Supongamos entonces que la capacidad de padecer sufrimiento de otros seres es lo que hemos de considerar en nuestras deliberaciones éticas. ¿Qué hay de malo en terminar con una especie, o, simplemente, dejarla extinguir? ¿Qué hay de malo en la desaparición de una cultura? ¿Y en la de un embrión? La respuesta es: nada, o apenas nada. En todo caso, menos de lo que uno puede, a primera vista, pensar.

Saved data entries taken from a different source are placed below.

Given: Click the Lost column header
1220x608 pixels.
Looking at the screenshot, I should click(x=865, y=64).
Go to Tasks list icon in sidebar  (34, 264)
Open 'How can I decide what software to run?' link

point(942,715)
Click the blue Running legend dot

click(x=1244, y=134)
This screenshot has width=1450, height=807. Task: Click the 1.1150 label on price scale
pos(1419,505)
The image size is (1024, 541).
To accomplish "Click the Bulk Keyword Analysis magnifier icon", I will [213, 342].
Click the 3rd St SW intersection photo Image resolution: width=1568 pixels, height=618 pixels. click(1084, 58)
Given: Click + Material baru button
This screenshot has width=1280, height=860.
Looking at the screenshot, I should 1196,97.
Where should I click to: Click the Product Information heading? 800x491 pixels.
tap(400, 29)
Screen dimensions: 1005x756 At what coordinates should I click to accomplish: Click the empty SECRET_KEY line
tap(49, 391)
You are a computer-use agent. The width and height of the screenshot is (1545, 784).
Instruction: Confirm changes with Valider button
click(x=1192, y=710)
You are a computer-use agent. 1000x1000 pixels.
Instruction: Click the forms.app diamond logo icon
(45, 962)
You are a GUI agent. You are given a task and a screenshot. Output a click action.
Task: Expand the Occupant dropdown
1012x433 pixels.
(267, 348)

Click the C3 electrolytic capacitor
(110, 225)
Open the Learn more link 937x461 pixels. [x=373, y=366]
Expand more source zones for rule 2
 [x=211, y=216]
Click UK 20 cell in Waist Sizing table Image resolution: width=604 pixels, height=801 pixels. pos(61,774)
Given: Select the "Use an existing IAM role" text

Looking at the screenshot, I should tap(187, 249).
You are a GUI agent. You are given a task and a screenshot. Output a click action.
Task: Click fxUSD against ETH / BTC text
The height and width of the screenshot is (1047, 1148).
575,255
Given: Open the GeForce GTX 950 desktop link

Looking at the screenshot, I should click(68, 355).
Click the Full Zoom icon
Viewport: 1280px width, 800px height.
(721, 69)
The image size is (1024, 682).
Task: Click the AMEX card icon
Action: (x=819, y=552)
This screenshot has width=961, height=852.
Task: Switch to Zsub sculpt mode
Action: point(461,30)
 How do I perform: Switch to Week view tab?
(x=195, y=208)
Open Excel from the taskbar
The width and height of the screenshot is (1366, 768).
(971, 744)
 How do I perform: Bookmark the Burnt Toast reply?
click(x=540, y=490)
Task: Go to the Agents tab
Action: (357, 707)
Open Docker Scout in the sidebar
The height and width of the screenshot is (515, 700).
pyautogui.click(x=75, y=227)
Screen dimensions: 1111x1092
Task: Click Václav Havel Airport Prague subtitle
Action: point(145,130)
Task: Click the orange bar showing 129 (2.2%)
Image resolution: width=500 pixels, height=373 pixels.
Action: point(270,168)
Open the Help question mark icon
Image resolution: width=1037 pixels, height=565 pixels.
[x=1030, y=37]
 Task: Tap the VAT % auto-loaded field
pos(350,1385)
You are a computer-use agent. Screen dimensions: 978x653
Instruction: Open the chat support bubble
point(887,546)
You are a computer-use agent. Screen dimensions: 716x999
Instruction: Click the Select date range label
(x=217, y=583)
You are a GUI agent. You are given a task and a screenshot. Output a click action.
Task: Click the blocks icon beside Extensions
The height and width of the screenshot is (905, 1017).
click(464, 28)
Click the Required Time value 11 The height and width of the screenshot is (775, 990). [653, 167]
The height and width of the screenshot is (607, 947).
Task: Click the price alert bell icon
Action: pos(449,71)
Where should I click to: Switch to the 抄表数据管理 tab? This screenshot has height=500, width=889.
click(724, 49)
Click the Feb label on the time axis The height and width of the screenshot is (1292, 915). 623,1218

En el primer caso, que desaparezca una especie no tiene más relevancia que la que tiene la desaparición de los individuos que pertenecen a ella: ninguna, si carecen, como las plantas, de sistema nervioso central. Aparte de eso, la extinción de una especie sólo conlleva un pálido sufrimiento por nuestra parte, que encontramos gozo estético en la variedad. Esa mengua en nuestro placer estético, sin embargo, difícilmente puede justificar los esfuerzos que se suelen exigir desde el bando conservacionista.

Lo mismo ocurre con las lenguas y las culturas: imaginemos que una lengua muere porque muere su último hablante, de tal forma que nadie es obligado a sufrir la imposición de hablar otra lengua y/o cambiar de cultura. ¿Existe algún problema en esto? Parece que no, aparte de la mencionada merma en la “belleza del mundo”.

Finalmente, ¿qué cabe decir de un embrión que desaparece a los pocos días o semanas de la fecundación? Pocas cosas pueden aducirse en favor de su persistencia a poco que ésta traiga el más mínimo padecimiento a quien ha de encargarse de nutrirlo en un momento u otro.

Sin embargo, tendemos a lamentar todos estos tipos de extinciones. Los lamentamos, además, no por procesos de empatía, en los que nos situamos en el lugar de otros, y compartimos su dolor, ya que tal dolor no existe en estos casos. El lamento procede, más bien, de la intuición de que cuanto puede desarrollarse armónicamente (es decir, sin prejuicio de lo que lo rodea, como ocurre con el cáncer) debe tener la oportunidad de hacerlo. ¿Es ésta una intuición irracional y en algún sentido extraviada? Lo cierto es que es difícil responder a esta pregunta. No todas las intuiciones son igualmente respetables. Algunas, claramente, son el sedimento de sistemas de creencias que estimamos equivocados. No parece, sin embargo, que éste sea el caso en la cuestión que aquí nos concierne, al menos en lo que a la claridad se refiere. ¿De dónde surge, entonces, una idea así? Creo que, a pesar de su dificultad, es una pregunta que habría que tratar de contestar (y con la que, por ahora, yo no me atrevo).